»»
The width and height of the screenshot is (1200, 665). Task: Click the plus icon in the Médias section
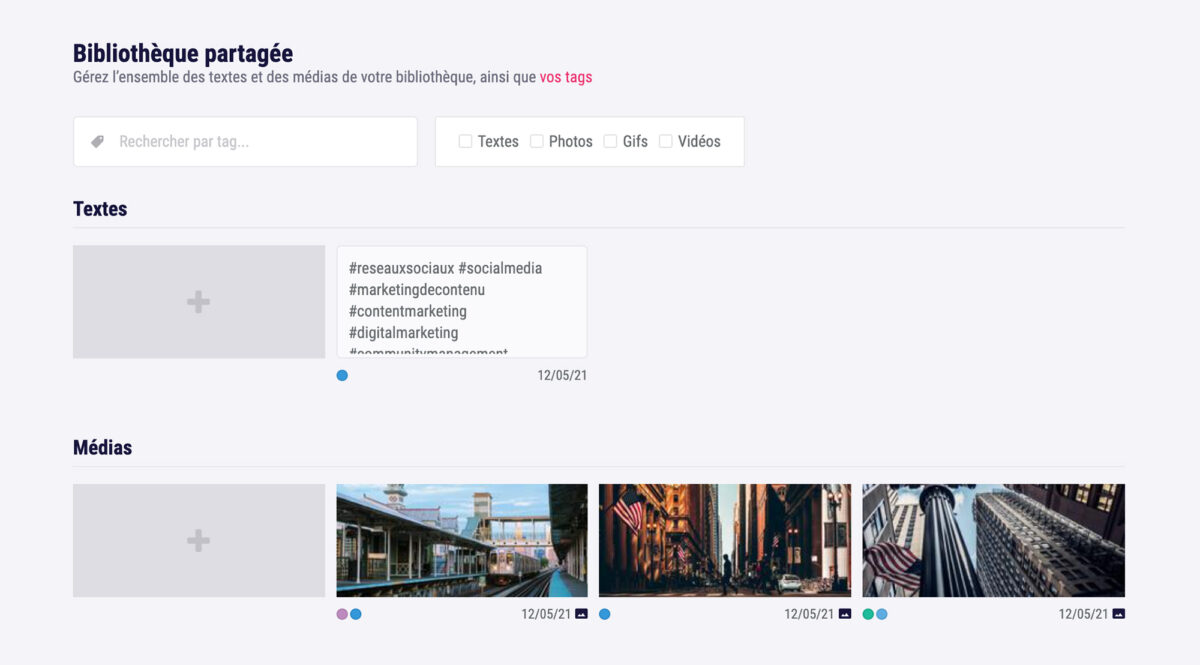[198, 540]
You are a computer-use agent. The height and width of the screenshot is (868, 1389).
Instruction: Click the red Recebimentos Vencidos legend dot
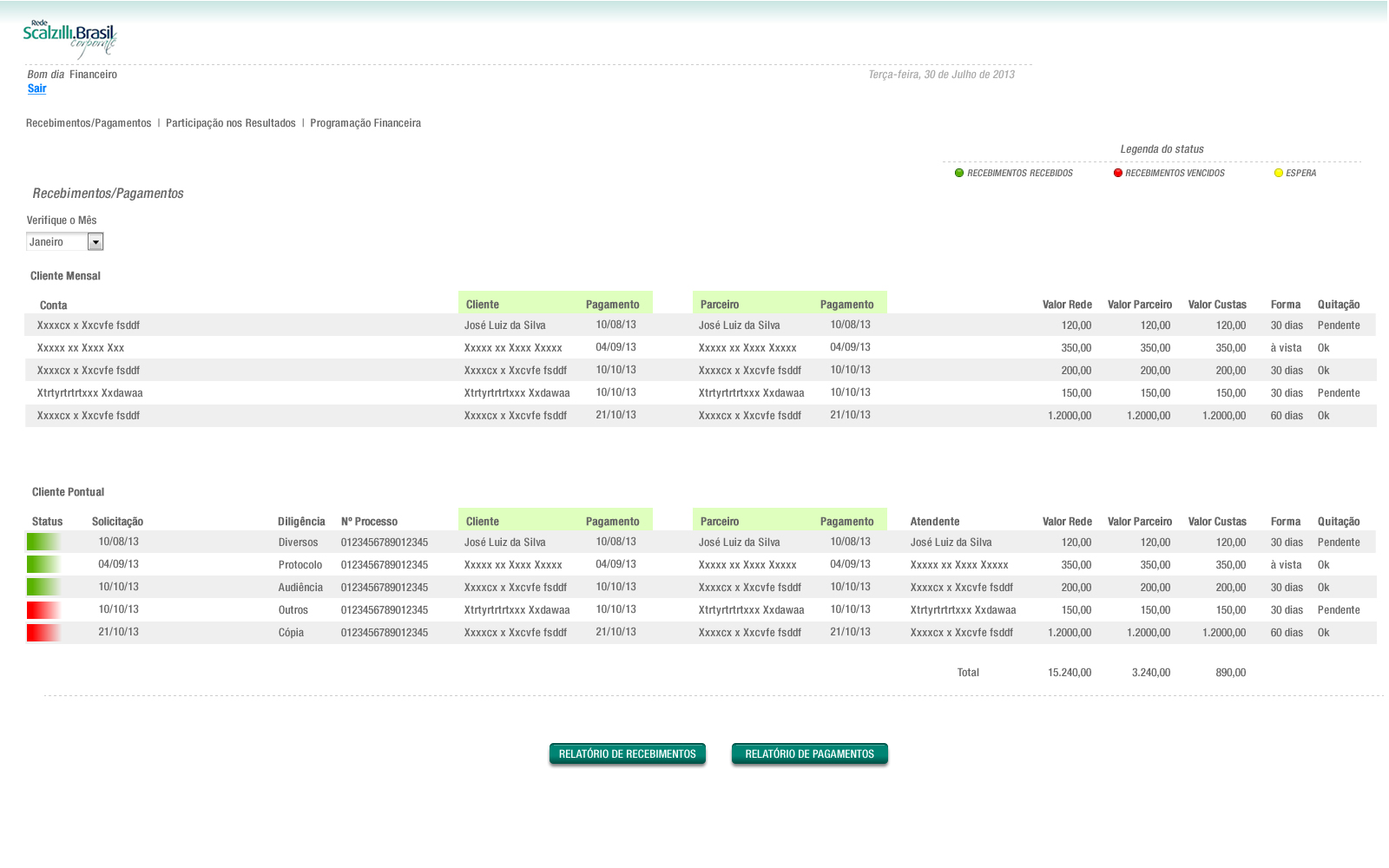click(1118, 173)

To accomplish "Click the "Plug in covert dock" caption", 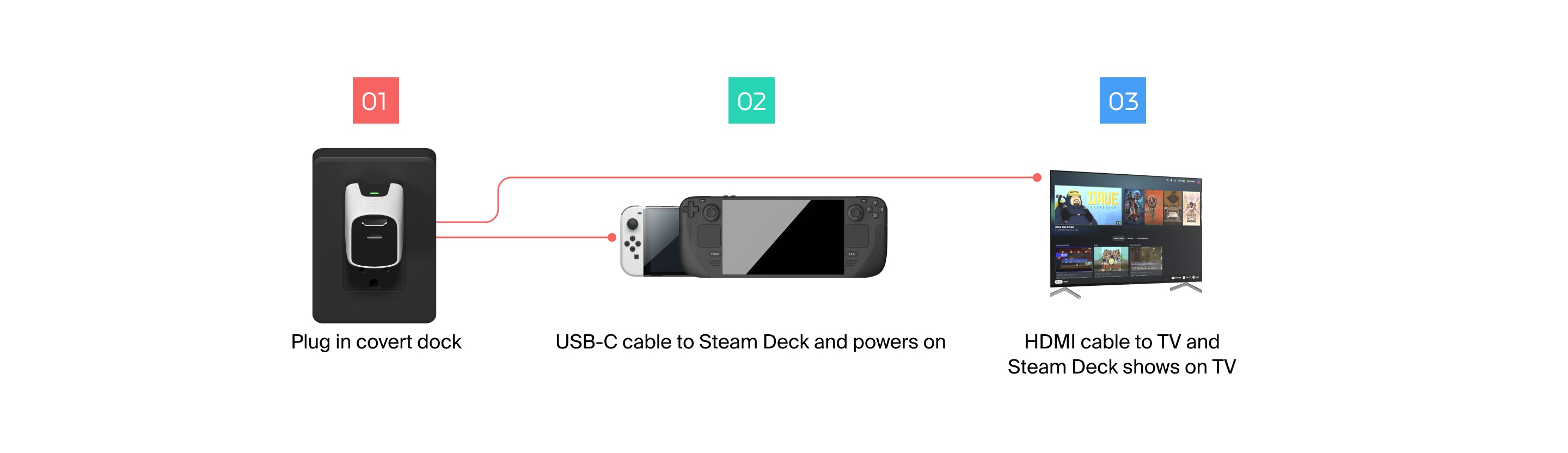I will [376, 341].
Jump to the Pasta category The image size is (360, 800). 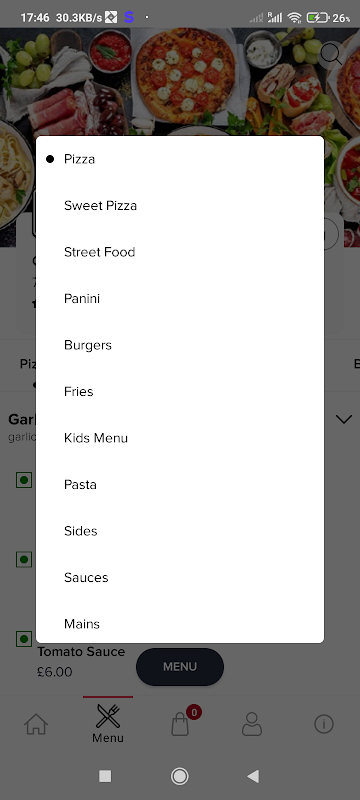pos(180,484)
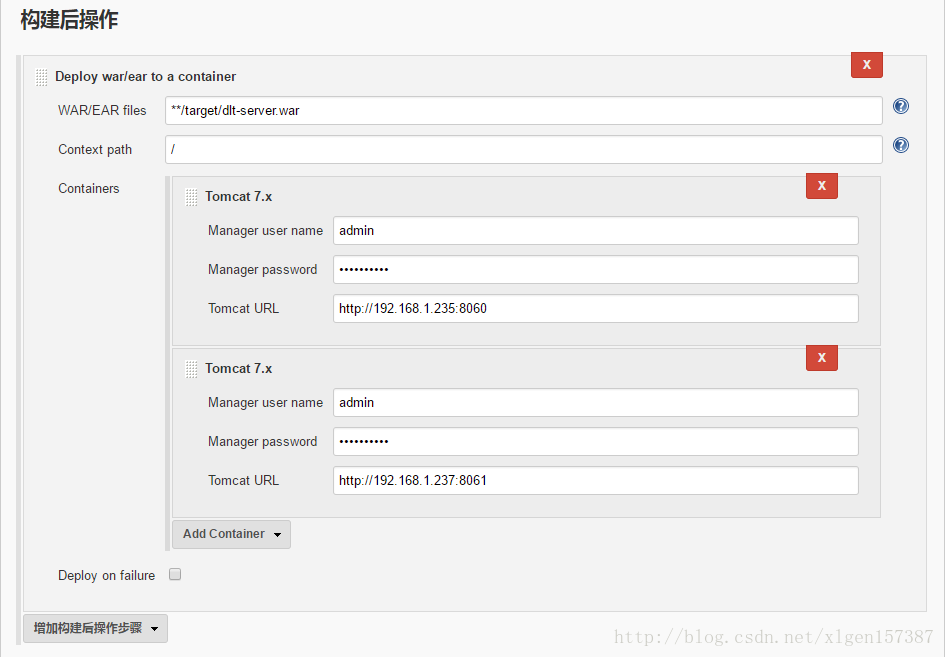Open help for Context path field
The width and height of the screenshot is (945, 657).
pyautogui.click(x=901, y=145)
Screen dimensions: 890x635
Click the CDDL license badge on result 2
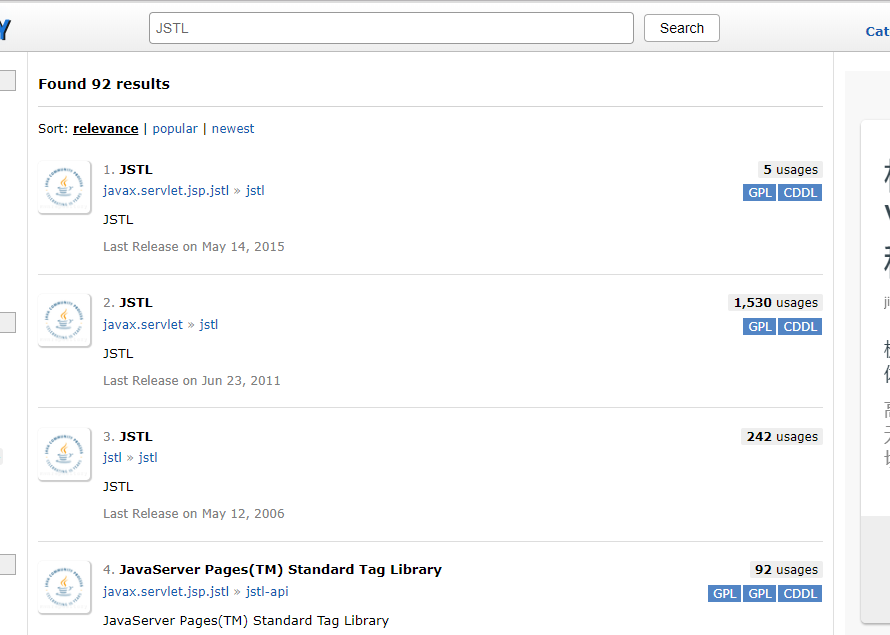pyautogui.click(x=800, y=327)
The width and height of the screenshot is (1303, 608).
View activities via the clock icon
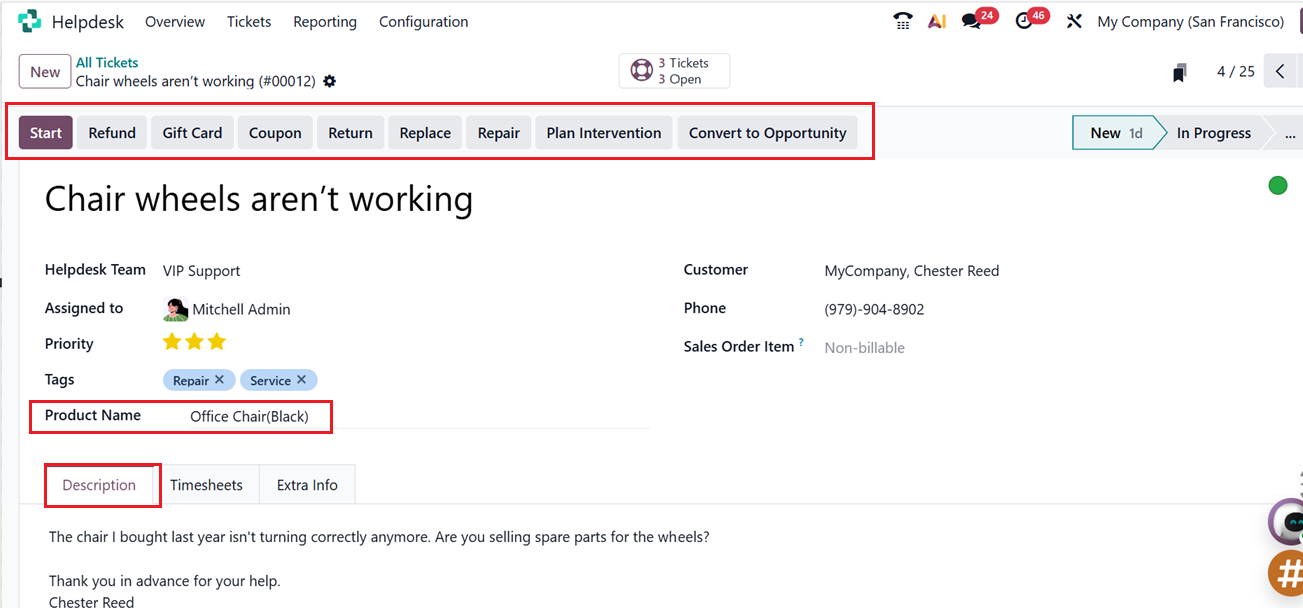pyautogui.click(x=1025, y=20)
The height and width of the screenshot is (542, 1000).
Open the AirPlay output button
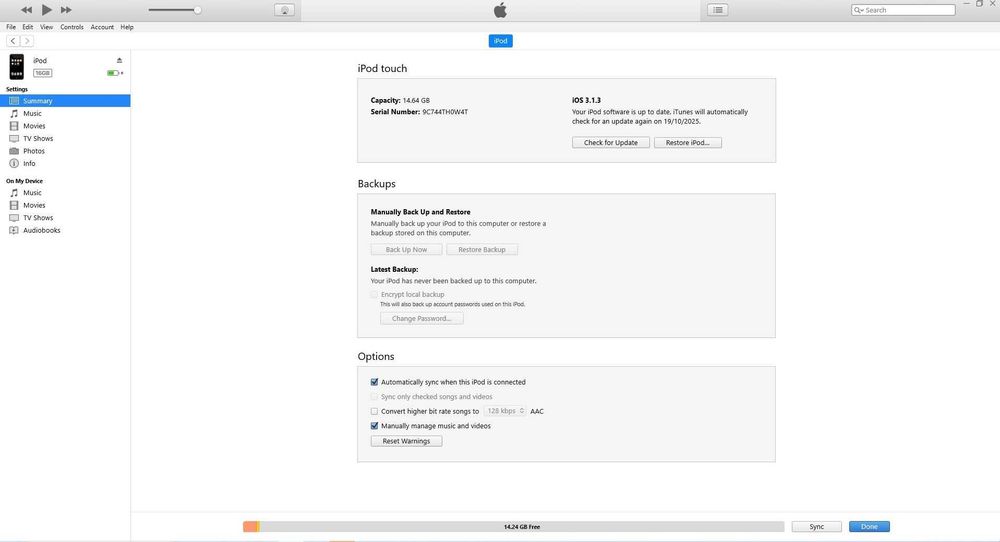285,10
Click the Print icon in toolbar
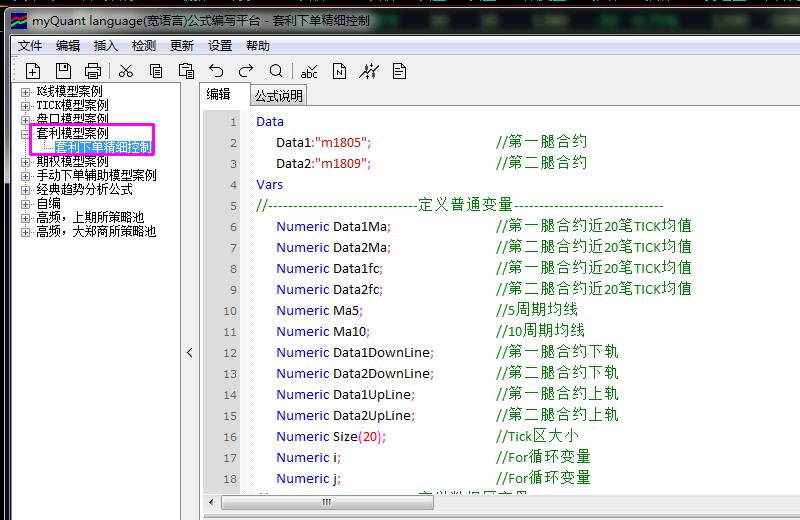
««
=== The task ===
Repeat word for word the lines starting at the one with "Screen dimensions: 890x635" and ending at the final line of the records above, both included; no pictures.

=== Written solution ===
Screen dimensions: 890x635
Click the CDDL license badge on result 2
pyautogui.click(x=800, y=327)
The width and height of the screenshot is (1303, 608).
View activities via the clock icon
pyautogui.click(x=1025, y=20)
The height and width of the screenshot is (542, 1000).
Open the AirPlay output button
285,10
Click the Print icon in toolbar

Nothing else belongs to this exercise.